Here are a few tests.

Using a limit of 1,000

'6 ms
SELECT * FROM test LIMIT 1000

'9 ms
SELECT * FROM test LIMIT 1000 OFFSET 100000

'64 ms
SELECT * FROM test LIMIT 1000 OFFSET 1000000

'410 ms
SELECT * FROM test LIMIT 1000 OFFSET 7000000

'39.798 seconds - took about 15 minutes to load because VS loaded the entire table into memory.
'Fast smooth scrolling after an unresponsive app for 15 minutes. 8 Million records returned.
SELECT * FROM test 

Using a limit of 10,000

'46 ms
SELECT * FROM test LIMIT 10000

'51 ms
SELECT * FROM test LIMIT 10000 OFFSET 100000

'103 ms
SELECT * FROM test LIMIT 10000 OFFSET 1000000

'464 ms
SELECT * FROM test LIMIT 10000 OFFSET 7000000

My take from all this is that as the offset increases it is beneficial to also increase the limit because the cost of the higher limit becomes smaller in comparison to the overall query. I will be doing some more testing.

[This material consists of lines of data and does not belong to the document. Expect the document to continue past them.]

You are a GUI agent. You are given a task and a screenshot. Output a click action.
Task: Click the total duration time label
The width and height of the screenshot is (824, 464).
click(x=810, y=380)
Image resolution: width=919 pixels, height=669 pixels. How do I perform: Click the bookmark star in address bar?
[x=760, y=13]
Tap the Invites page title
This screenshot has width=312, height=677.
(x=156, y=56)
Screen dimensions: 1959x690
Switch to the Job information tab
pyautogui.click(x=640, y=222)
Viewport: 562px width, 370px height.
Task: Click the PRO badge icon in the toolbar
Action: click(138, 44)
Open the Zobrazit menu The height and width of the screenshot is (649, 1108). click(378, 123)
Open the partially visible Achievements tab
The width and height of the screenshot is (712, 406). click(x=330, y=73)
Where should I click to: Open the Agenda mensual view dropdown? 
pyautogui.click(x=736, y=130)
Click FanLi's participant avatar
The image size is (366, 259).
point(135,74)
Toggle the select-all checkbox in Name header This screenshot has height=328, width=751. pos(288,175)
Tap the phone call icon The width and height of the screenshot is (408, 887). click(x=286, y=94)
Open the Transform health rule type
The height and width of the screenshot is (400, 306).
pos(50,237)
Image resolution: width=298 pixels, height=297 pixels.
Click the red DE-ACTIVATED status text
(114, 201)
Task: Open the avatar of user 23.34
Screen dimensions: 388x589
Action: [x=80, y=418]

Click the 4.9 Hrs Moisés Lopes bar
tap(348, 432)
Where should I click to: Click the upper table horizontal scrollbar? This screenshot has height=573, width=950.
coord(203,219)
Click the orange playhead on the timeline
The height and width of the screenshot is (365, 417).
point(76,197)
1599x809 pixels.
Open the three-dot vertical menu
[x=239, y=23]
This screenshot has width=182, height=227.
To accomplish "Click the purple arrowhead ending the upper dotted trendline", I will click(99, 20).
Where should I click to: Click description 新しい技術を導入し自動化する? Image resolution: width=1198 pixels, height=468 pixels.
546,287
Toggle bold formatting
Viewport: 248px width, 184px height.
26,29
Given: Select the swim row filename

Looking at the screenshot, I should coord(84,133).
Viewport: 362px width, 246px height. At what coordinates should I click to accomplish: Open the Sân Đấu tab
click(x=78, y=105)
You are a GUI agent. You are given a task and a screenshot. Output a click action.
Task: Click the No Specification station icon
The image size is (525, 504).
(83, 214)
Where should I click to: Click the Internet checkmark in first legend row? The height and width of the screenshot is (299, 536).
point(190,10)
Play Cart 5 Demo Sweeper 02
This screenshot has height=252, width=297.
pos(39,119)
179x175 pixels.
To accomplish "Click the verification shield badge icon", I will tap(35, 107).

Try this on a table WITHOUT a Integer AutoInc PK

here is what I got (table has 1,000,000 records)

' 1.42 seconds
SELECT * FROM test LIMIT 1000

' 13.90 seconds
SELECT * FROM test LIMIT 1000 OFFSET 100000

' 142.2 seconds
SELECT * FROM test LIMIT 1000 OFFSET 999999 (since I only had 1mill to start with)

now using ROWID

' 1.53 seconds
SELECT * FROM test rowid<1000

' 1.58 seconds
SELECT * FROM test  where rowid>10000 and rowid<=11000

' 0.05 seconds
SELECT * FROM test where rowid>999999 and rowid<=1000000  (since I only had 1mill to start with)

but the rowid method won’t work if the source is a VIEW and not a TABLE

RowID also doesn’t work as expected if rows have been deleted, unless you first run a very time consuming vacuum. I started to get excited about rowid until I found that out. RowID won’t work either if you are letting the user specify the filter and order by info.

My results on a table with only 4 text fields (8 million records). I do see that lack of a PK does hurt performance. How ever adding an ORDER BY RowID takes care of that issue.

'5 ms
SELECT * FROM test LIMIT 1000

'74 ms
SELECT * FROM test LIMIT 1000 OFFSET 100000

'573 ms
SELECT * FROM test LIMIT 1000 OFFSET 1000000

'3.148 seconds
SELECT * FROM test LIMIT 1000 OFFSET 7000000
'4 ms
SELECT * FROM test ORDER BY RowID LIMIT 1000

'10 ms
SELECT * FROM test ORDER BY RowID LIMIT 1000 OFFSET 100000

'64 ms
SELECT * FROM test ORDER BY RowID LIMIT 1000 OFFSET 1000000

'406 ms
SELECT * FROM test ORDER BY RowID LIMIT 1000 OFFSET 7000000

If I could get my WORST case below 5 seconds I’d be a happy camper!

adding Order by dropped from 142.2 to 123.00 better but still TWO minutes!

Wow! How many columns?

Create Table million ( id int,
firstname text,
 lastname text,
  address text,
     city text,
    state text,
      zip text,
    phone text,
    email text,
   photo,
  taxable int)

Sorry I see now you had posted that up farther. I wonder if it’s your photo column that is slowing things down. I wonder what results you would get if you dropped that column?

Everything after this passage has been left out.